## [REQUIRED WORK]
Write down each of the records again, exactly and in full.

BEGIN

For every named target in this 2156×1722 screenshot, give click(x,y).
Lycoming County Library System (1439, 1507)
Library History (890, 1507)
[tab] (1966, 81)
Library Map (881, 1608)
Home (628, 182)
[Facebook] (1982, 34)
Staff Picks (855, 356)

END

## [YOUR RESPONSE]
For every named target in this 2156×1722 screenshot, give click(x,y).
Lycoming County Library System (1439, 1507)
Library History (890, 1507)
[tab] (1966, 81)
Library Map (881, 1608)
Home (628, 182)
[Facebook] (1982, 34)
Staff Picks (855, 356)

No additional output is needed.